Wir erwähnen das als ein Denkmodell, das es gibt, dass man diskutieren kann und das soll vor allem bedeuten, dass man nicht jede Schule für sich sieht, sondern dass man über Schulverbünde nachdenken sollte. Gerade wenn wir zum Beispiel über Unterrichtsausfall reden, über Lehrermangel und das eben auch in Verbindung mit Digitalisierung, dann könnte man ja durchaus sagen, das passiert auch in einzelnen Bundesländern schon, warum, wenn man keinen Leistungskurs Physik mehr anbieten kann in der Stadt X, warum machen dann nicht zwei, drei Schulen an drei Standorten gemeinsam einen Leistungskurs Physik digital? Das ist dann halt in dem Sinne Hybrid, weil analog und digital kombiniert wird und das ist ein Netzwerk von Schulen, das das gemeinsam ermöglicht. Kann man mit einem Träger kommunal denken, kann man landesweit denken. Mecklenburg-Vorpommern hat schon eine digitale Schule aufgebaut, die dann Unterrichtsausfall kompensiert. Wie gesagt, es gibt Projektansätze, gerade für ländliche Räume, so typischerweise mehr für weiterführende Schulen als für Grundschulen, aber da ist schon noch ein gewisses Potenzial.
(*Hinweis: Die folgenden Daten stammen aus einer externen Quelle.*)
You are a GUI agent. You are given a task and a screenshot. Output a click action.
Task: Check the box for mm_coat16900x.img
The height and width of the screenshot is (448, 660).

Wir haben ja eben schon über Kooperation gesprochen, auch an der Stelle Kooperation zwischen Schulen, ja, hat auch ein großes Potenzial. Also es geht auch um größere Visionen. Was halten Sie von der Vision der beiden Startup-Investoren Andreessen und Horwitz, die Folgendes gesagt haben? Jedes Kind wird einen KI-Tutor haben, der unendlich geduldig, unendlich mitfühlend, unendlich sachkundig und unendlich hilfreich ist. Ist das die pädagogische Zukunft? Auch für die Stiftung?
Ja, stellt sich ja die Frage, ob das die Zukunft ist. Also ich kenne Menschen, die ehrenamtlich Nachhilfe gegeben haben und die seit ungefähr zwölf oder 18 Monaten arbeitslos sind, weil sie festgestellt haben, die Kinder, mit denen sie bisher Nachhilfe gemacht haben, benutzen nur noch Chat-GPT. Und auch meine Kinder, für die ist Chatty ein guter Freund, der sie permanent begleitet. Also insofern, das ist aus meiner Sicht keine Vision, sondern das ist tatsächlich schon Realität. Vorher war es YouTube so, jetzt ist es Chat-GPT. Also da sind wir schon. Die Frage ist, was wir daraus machen.
Zur Abschlussfrage würde ich gerne kommen. Werden Sie das 20-jährige Jubiläum der Stiftung besonders feiern?
Ja, das werden wir nächstes Jahr angemessen und besonders würdigen.
Und welchen Wunsch hätten Sie als Vorstandsvorsitzender für die Zukunft der Stiftung?
Dass es so erfolgreich weitergeht wie bisher, aber dazu gehört eben auch Wandel. Die Dinge, wir hatten es ja auch angesprochen, die Diversität, aber auch das Thema Chancengerechtigkeit, auch die Möglichkeiten, Digitalisierung, KI, da ist sowohl auf Seite von Bedarf und Nachfrage als auch auf der Seite des Angebots sehr viel Veränderung, sehr viel Bedarf und Potenzial. Das erfordert auch bei der Stiftung Wandel und mein Wunsch ist, dass uns das sehr gut gelingt.
Herr Dr. Ernst, ich danke Ihnen vielmals für dieses Gespräch.